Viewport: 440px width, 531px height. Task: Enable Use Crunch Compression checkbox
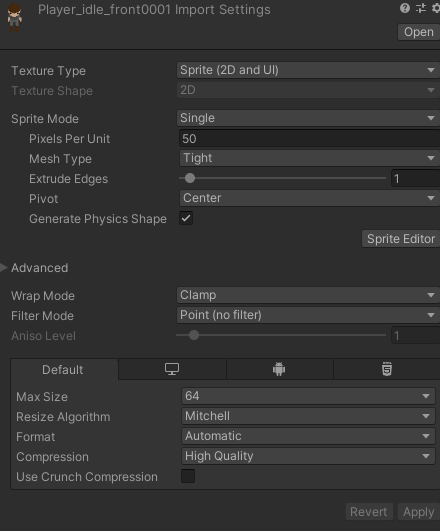188,476
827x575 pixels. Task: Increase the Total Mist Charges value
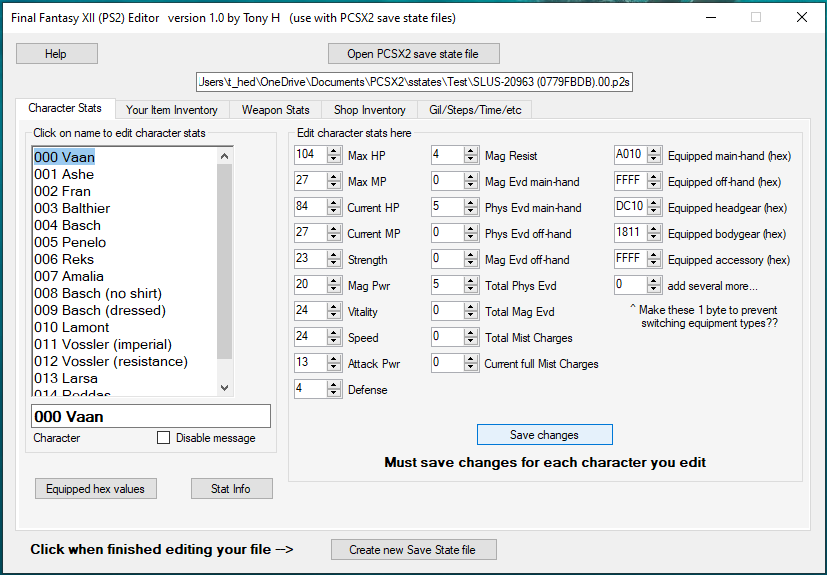(x=471, y=332)
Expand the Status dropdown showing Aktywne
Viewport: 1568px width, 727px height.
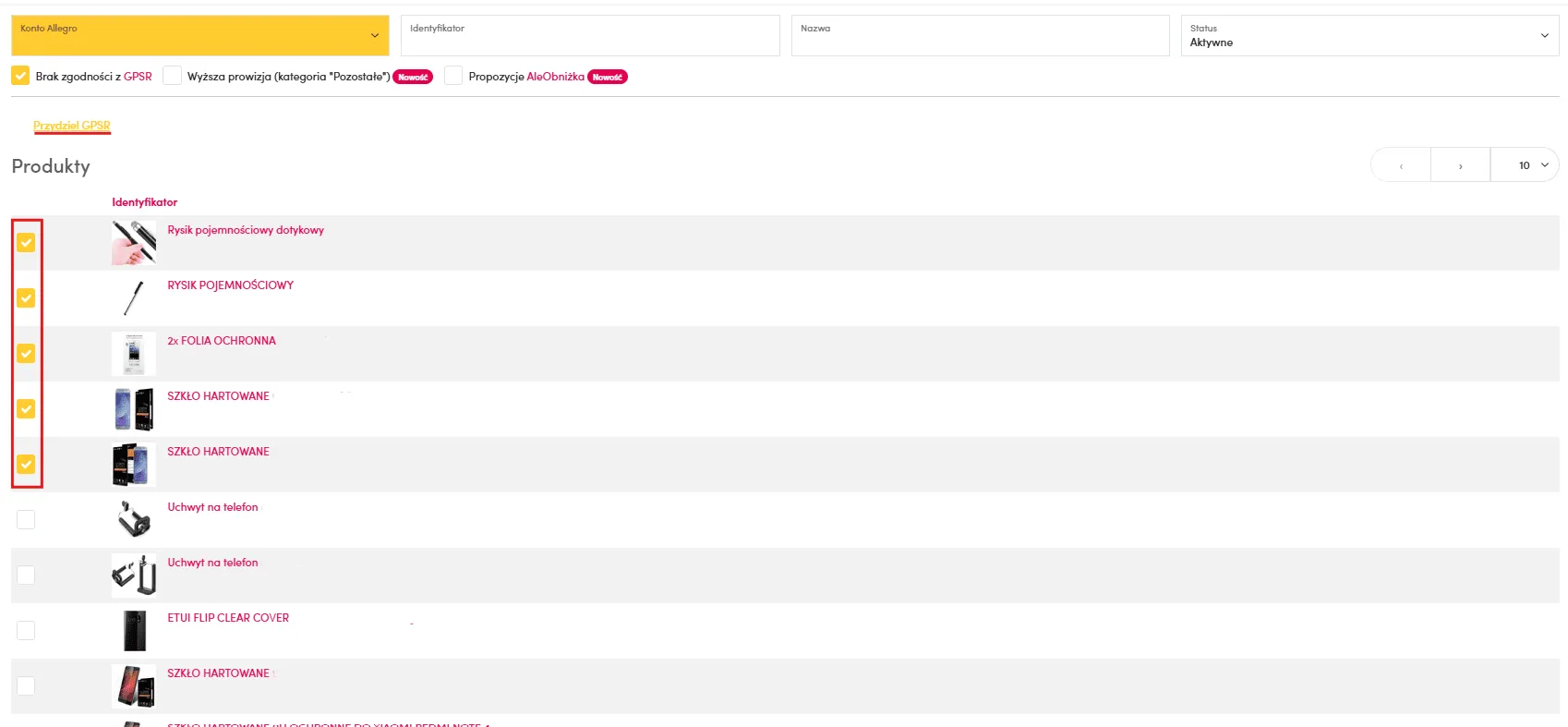pos(1369,35)
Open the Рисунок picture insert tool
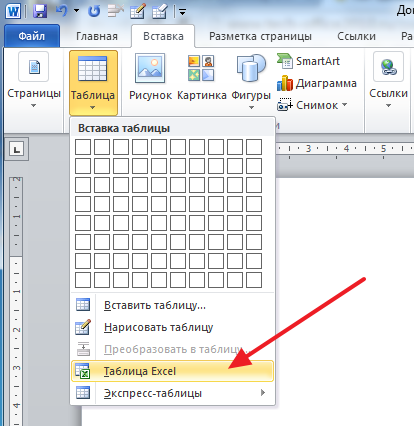The image size is (414, 426). [x=150, y=77]
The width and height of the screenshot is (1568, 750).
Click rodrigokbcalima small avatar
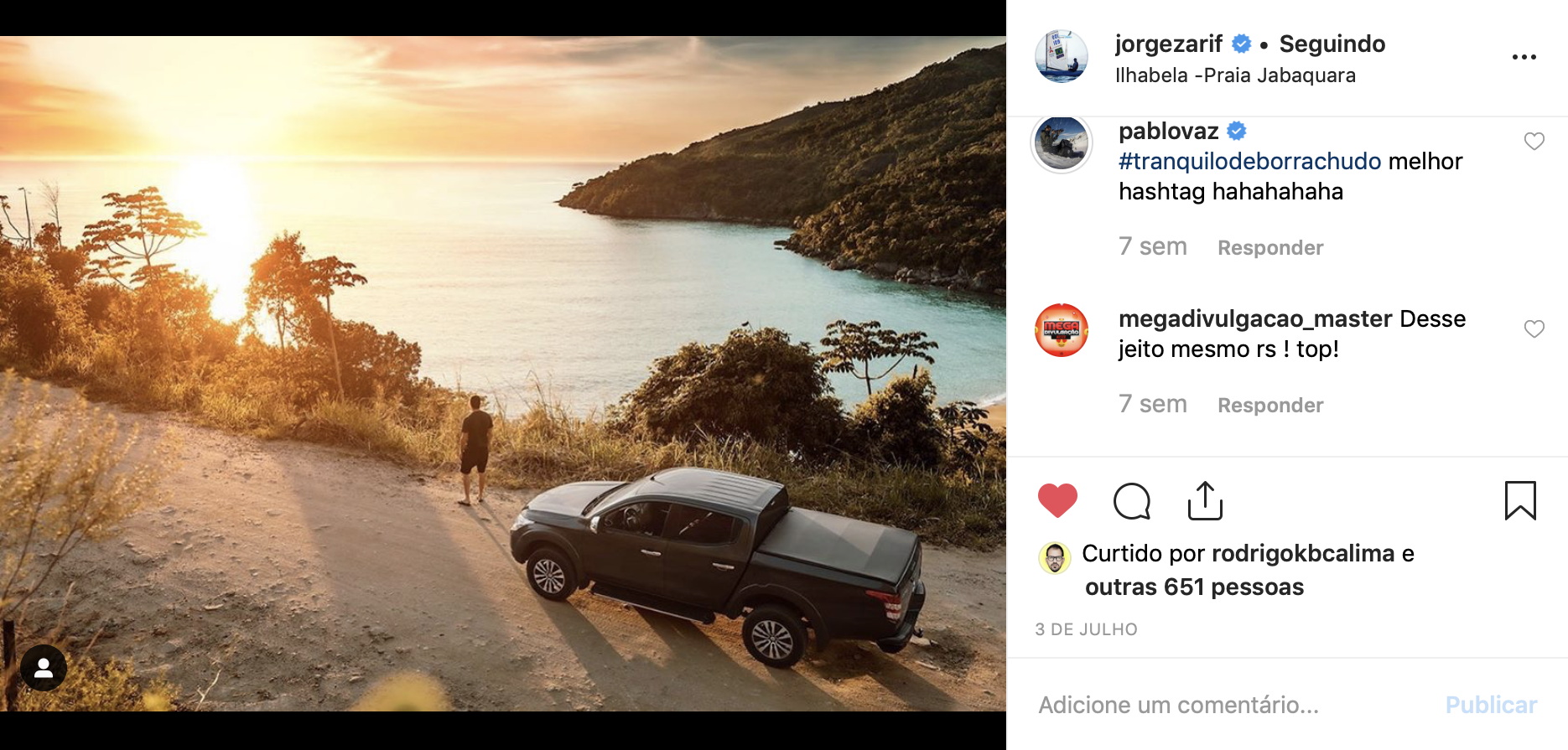point(1054,557)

> _WORK INSTRUCTION_
Wording must stay exact. Give again the lines from the line with "Expand the Status dropdown showing Aktywne" through the last line of the listing, both ends included, without pictures.

> _EXERCISE SOLUTION_
Expand the Status dropdown showing Aktywne
Viewport: 1568px width, 727px height.
pos(1369,35)
Open the Рисунок picture insert tool
The image size is (414, 426). [x=150, y=77]
The width and height of the screenshot is (1568, 750).
Click rodrigokbcalima small avatar
point(1054,557)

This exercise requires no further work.